The State of Endpoint Security Today survey polled more than 2,700 IT decision makers from mid-sized businesses in 10 countries worldwide, including the US, Canada, Mexico, France, Germany, UK, Australia, Japan, India, and South Africa.
The survey concludes that despite the high-profile headlines of 2017, businesses are still not prepared to face what it terms “fast-evolving” threats, leaving them vulnerable to exploits and repeated attacks.
The survey found that the incidence of ransomware continues to be a major issue, as more than half (54%) of organisations reported being hit in the last 12 months, with almost a third (31%) are expecting to be victims of an attack in the future.
Awareness of technology to ward off such exploits was revealed to be low, as the majority (70%) of IT professionals were unable to identify the correct definition of anti-exploit technology, despite its criticality for modern attack prevention
The survey also showed that organisations need to rethink their security implementations, as more than three quarters (77%) of those impacted by ransomware were running up-to-date endpoint protection, which, the report says, confirms that traditional endpoint security is no longer enough to protect against today’s ransomware attacks.
“Ransomware is not a lightning strike — it can happen again and again to the same organisation. Cybercriminals are deploying multiple attack methods to succeed, whether using a mix of ransomware in a single campaign, taking advantage of a remote access opportunity, infecting a server, or disabling security software,” said Dan Schiappa, senior vice president and general manager, Products, Sophos.
“Due to this complexity and intelligence of modern threats, traditional endpoint technologies are often unable to keep up with advanced exploit attacks used to compromise a system,” said Schiappa.

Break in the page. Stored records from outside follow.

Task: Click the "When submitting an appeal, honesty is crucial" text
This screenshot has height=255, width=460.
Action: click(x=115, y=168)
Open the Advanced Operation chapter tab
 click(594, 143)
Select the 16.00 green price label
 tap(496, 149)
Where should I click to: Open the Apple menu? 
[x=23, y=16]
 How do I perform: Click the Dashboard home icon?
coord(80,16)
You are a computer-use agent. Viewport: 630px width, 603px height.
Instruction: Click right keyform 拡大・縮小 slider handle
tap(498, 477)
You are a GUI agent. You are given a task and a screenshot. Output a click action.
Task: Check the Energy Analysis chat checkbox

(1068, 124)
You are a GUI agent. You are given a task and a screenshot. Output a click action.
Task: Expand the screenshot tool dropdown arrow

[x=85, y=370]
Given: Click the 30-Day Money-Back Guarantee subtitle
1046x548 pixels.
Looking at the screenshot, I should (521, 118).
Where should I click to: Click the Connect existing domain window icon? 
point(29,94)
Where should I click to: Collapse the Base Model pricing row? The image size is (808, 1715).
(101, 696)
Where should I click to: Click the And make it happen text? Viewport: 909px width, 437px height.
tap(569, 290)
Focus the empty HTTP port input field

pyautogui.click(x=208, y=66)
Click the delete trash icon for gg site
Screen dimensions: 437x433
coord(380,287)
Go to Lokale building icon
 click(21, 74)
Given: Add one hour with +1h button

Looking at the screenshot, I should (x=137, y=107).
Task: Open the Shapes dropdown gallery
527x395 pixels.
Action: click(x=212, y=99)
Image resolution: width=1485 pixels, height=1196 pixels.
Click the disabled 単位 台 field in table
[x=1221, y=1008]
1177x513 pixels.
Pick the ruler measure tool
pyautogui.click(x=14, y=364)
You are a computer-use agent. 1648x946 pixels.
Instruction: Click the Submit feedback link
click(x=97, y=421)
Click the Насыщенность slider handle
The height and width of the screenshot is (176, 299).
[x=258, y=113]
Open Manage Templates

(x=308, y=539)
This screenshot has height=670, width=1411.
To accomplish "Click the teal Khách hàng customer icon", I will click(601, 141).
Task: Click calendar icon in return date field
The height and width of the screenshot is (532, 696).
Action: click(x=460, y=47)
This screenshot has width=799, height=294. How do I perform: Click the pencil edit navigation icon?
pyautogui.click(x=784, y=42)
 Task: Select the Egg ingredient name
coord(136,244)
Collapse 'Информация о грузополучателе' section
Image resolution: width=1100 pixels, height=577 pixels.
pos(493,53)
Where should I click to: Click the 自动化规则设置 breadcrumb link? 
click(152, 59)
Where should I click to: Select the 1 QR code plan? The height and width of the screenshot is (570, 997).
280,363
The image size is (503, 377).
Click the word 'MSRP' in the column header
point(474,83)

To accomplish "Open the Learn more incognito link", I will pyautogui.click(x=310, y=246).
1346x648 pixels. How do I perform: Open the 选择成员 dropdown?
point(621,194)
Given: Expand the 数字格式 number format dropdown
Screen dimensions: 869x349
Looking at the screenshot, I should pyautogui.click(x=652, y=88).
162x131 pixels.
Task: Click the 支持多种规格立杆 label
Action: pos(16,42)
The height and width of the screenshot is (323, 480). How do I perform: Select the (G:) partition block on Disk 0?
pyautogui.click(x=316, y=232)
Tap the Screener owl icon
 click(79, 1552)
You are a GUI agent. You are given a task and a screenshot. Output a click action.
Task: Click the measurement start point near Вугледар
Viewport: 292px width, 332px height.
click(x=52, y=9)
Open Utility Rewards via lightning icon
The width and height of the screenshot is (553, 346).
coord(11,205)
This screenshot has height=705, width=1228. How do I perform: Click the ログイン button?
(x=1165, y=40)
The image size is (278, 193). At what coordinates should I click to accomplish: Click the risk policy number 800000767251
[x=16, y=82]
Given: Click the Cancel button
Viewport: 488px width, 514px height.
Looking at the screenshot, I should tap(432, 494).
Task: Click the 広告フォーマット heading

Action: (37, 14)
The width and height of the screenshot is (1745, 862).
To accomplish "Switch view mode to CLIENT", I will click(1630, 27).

Schiappa argues that any security measures must include predictive, deep learning capabilities that can learn by experience, create a high accuracy rate, and a low false positive rate to allow it to properly protect against today’s threats.
Deep learning, says Sophos, is the latest evolution of machine learning, and delivers a massively scalable detection model that is able to learn the entire observable threat landscape. With the ability to process hundreds of millions of samples, deep learning can make more accurate predictions at a faster rate with far fewer false-positives when compared to traditional machine learning.
Sophos says that it has incorporated these capabilities into its Intercept X offering.